**DOCUMENT EXCERPT**
-*-*-

- Workers can appeal arbitration mandate if case dismissed
- Pausing case allows status updates, potential settlement
An appellate strategy to keep employment disputes in court is in jeopardy now that the US Supreme Court is poised to decide whether federal judges can dismiss or instead must pause cases that they send to arbitration.
The justices’ recent move to review this question ultimately could resolve a split among 10 federal appellate courts, four of which allow dismissal of lawsuits when the underlying allegations are subject to mandatory arbitration. The other six appeals courts stay cases until the outcome of private dispute resolution proceedings.
The dispute at the heart of the case involves allegations of worker misclassification and wage-and-hour violations that a group of delivery drivers lodged against delivery service company IntelliQuick Delivery Inc. The US Court of Appeals for the Ninth Circuit last March held that dismissal of the case in favor of arbitration was proper, rather than simply putting it on hold.
A Supreme Court decision overturning that ruling would disadvantage workers who are attacking the enforceability of arbitration agreements, employment attorneys said.
When a court sends a case to arbitration, a plaintiff whose case is dismissed would be able file an immediate appeal to keep the case in court, said Patrick Bannon, a partner at management-side firm Seyfarth Shaw LLP.
“If you’re an opponent of arbitration and think it’s unfair and employers shouldn’t be able to force people out of court, then you do want the court to be able to dismiss,” Bannon said. “Because the appellate court would decide whether the case really should be arbitrated or not,” the arbitrator won’t step in until the threshold question is resolved, he said.
But plaintiffs’ attorney Aashish Desai, managing partner at Desai Law Firm P.C., has misgivings about using a dismissal order to file an immediate appeal.

-*-*-

**SUPPLIED ENTRIES**
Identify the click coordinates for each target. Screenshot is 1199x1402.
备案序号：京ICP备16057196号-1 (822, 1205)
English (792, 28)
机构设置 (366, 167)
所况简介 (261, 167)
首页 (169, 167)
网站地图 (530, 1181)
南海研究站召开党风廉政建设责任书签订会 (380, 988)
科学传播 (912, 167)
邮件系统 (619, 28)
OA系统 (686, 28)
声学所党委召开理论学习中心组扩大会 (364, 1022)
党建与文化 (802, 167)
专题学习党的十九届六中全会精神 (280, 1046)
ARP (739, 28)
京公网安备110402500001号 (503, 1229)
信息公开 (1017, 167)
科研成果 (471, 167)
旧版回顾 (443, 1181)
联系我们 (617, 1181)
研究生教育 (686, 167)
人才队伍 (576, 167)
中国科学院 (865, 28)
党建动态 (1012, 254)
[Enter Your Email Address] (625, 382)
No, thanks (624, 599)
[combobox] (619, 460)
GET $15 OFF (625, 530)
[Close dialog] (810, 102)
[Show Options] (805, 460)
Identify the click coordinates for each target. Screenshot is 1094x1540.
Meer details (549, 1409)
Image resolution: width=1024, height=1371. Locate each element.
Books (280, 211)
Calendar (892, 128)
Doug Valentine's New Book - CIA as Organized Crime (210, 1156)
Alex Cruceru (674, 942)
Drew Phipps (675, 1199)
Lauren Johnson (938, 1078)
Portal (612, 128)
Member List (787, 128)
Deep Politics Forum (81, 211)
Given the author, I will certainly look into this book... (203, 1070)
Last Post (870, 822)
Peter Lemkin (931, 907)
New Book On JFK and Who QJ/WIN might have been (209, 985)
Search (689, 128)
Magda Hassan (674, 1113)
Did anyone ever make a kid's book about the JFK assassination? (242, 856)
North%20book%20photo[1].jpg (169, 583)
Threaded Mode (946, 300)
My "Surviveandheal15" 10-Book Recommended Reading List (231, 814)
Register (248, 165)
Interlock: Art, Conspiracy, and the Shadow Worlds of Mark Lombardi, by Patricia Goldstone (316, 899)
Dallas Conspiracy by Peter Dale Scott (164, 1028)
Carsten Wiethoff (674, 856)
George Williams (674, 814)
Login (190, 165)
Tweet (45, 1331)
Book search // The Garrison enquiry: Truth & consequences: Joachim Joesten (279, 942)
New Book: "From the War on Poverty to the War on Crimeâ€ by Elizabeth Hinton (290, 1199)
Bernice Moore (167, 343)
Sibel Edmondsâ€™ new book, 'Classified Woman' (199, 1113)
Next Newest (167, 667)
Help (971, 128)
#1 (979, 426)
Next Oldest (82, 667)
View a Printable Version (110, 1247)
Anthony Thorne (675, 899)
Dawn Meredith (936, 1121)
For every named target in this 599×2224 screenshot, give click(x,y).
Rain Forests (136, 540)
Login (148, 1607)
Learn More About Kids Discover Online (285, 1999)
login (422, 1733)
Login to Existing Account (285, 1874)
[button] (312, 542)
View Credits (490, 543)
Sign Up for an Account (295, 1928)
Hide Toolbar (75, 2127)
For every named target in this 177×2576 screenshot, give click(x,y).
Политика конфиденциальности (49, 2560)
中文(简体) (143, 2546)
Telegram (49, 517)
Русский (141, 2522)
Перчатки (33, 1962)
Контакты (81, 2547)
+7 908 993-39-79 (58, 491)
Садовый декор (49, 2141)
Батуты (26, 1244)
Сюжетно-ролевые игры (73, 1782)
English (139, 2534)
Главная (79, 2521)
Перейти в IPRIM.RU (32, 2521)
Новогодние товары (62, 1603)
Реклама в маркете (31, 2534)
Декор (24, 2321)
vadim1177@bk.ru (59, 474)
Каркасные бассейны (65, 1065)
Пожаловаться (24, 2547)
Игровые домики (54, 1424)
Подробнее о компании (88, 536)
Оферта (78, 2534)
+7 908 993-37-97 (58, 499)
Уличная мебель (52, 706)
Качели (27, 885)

-*-*-

**PROBLEM A**
List every organization named in the article about the Supreme Court and arbitration, including courts, companies, and law firms.
**PROBLEM B**
Pick up the article about the Supreme Court and arbitration where it stops, beginning right after the sentence about Aashish Desai's misgivings.

**TASK OUTPUT A**
- US Supreme Court
- IntelliQuick Delivery Inc.
- US Court of Appeals for the Ninth Circuit
- Seyfarth Shaw LLP
- Desai Law Firm P.C.

**TASK OUTPUT B**
If a worker at the district court level unsuccessfully challenged a motion to compel arbitration, they could still “have a shot” in reaching a settlement in the underlying case at arbitration, he said.
“Appealing for 18 months and getting the same answer that the district court gave you doesn’t help or move the needle at all,” Desai said. “I’m not going to appeal an order I can’t win.”
Textualism Rules
Section 3 of the Federal Arbitration Act, which governs the enforcement of arbitration agreements, says that a court referring a case to arbitration “shall on application of one of the parties stay the trial of the action until such arbitration has been had.”
In the case the Supreme Court took up, IntelliQuick and the drivers all agreed that the case is subject to arbitration. But they disagreed over whether the district court has the discretion to dismiss or stay the drivers’ allegations that the company improperly classified them as independent contractors who aren’t entitled to minimum wage, overtime, and paid sick leave under federal and Arizona state law.
The drivers insisted in their high court petition that the case must be placed on hold as the FAA requires. The company didn’t dispute the law’s mandate, but maintained that Ninth Circuit precedent gives judges the discretion to grant a dismissal instead.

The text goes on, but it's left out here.